SB 902 makes it unlawful to buy, sell or offer to sell any aquatic or semi-aquatic turtles with a carapace of under 4″ or their eggs in the state. This means that the Illinois State Department of Natural Resources could enforce the 4″ provision of aquatic or semi-aquatic turtles without FDA.

SB 902 imposes insurance requirements and liability on owners of all of the “special use herptiles” within the bill and provides for criminal and civil penalties for noncompliance.

Herp Alliance endorses SB 902.

 

Ohio Budgets $995,000 to its Dangerous Wild Animals Act

Ohio Governor Kasich
Ohio Governor Kasich

Ohio Representative Ron Amstutz (R) introduced Ohio House Bill 483 on March 18, 2014 to make operating and other appropriations and to provide authorization and conditions for the operation of state programs.  Out of its $2.38 billion appropriations bill, Ohio has budgeted $995,000 toward its ill conceived Dangerous Wild Animals Act. Of this amount, $800,000 is earmarked for the administration of its  Dangerous and Restricted Wild Animal Permitting Program.

As of December 31, 2013, no permits had been issued pursuant to the Dangerous Wild Animals Act.  (http://wosu.org/2012/news/2013/12/31/no-permits-issued-yet-for-ohio-exotic-animal-owners-in-2014/ )

The $2.9M Exotic Animal Penitentiary in Reynoldsburg, Ohio.
The $2.9M Exotic Animal Penitentiary in Reynoldsburg, Ohio.
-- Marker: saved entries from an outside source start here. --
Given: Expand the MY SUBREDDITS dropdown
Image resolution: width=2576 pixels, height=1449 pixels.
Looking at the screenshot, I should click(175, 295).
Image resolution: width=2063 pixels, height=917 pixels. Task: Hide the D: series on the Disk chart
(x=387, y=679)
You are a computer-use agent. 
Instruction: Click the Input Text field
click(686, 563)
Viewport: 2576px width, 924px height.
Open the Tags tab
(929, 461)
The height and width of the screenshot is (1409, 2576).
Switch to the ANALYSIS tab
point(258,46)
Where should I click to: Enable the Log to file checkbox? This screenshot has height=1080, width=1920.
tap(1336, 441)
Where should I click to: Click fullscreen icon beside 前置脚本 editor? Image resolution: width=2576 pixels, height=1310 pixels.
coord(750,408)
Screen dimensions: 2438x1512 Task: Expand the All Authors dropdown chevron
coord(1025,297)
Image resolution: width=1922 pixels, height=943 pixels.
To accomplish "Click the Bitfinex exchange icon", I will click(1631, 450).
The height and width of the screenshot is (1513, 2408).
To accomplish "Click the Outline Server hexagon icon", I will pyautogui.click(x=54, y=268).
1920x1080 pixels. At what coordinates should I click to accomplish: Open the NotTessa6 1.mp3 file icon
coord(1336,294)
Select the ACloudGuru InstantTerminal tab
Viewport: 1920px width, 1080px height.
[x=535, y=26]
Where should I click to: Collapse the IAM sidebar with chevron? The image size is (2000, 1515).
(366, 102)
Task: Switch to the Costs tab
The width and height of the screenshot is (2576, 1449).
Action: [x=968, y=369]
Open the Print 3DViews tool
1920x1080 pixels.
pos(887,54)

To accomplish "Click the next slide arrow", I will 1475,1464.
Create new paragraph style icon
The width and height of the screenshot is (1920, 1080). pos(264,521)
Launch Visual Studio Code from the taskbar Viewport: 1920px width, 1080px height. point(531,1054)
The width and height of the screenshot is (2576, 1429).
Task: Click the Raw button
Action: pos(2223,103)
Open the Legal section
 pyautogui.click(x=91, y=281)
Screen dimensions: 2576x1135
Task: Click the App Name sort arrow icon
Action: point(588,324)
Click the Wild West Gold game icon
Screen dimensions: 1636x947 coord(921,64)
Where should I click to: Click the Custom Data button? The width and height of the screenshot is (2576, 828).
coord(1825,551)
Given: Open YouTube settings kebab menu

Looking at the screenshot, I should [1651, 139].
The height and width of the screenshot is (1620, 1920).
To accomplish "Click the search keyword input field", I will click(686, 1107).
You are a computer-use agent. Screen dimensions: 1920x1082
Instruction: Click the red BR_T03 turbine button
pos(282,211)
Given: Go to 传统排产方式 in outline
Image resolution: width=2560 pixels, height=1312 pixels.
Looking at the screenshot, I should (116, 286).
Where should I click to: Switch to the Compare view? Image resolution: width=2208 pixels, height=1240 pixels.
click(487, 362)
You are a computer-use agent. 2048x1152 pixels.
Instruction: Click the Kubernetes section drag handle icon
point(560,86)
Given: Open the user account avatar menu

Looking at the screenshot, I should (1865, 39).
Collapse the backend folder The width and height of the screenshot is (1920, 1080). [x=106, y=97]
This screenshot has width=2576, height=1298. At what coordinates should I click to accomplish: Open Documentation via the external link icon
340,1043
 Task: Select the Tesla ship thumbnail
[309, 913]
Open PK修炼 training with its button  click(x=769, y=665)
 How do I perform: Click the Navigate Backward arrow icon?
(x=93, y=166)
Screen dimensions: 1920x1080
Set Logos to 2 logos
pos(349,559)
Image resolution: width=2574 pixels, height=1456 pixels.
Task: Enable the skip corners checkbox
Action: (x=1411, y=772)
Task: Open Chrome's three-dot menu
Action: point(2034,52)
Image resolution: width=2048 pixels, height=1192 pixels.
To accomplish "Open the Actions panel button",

During the hearings on SB 310, the ballot initiative that became the Ohio Dangerous Wild Animals Act, Senator Troy Balderson, the bill’s sponsor claimed that it would cost the state of Ohio $800,000 to implement SB 310 into law.  Already, Ohio has spent $2.9M on its exotic animal containment facility in Reynoldsburg that sat empty for all of 2013, and now it is allocating another $995,000.

SB310 bill signing
Governor Kasich, Senator Balderson and Jack Hannah, at the SB 310 bill signing.

Governor Kasich’s Big, Expensive Blunder is now 487% over budget, and they are only three months into the program.  Ohio voters, particularly those in Senator Balderson’s district, should pay attention.

Governor Kasich’s 2014-2015 budget cut $1.9M in taxes, shifting the tax burden from the affluent to middle- and lower-income families.  It denies Medicaid funding to 275,000 low income workers, and Ohioans will foot the bill for oil and gas drilling.  His education funding is $607M lower than it was in 2010-2011, and Ohio homeowners are losing their tax rollback on future new and replacement levies.  But they have a $2.9M exotic animal penitentiary and $995,000 to spare on their over bearing, unnecessary permit system.

Ohioans should be very ashamed of their local government.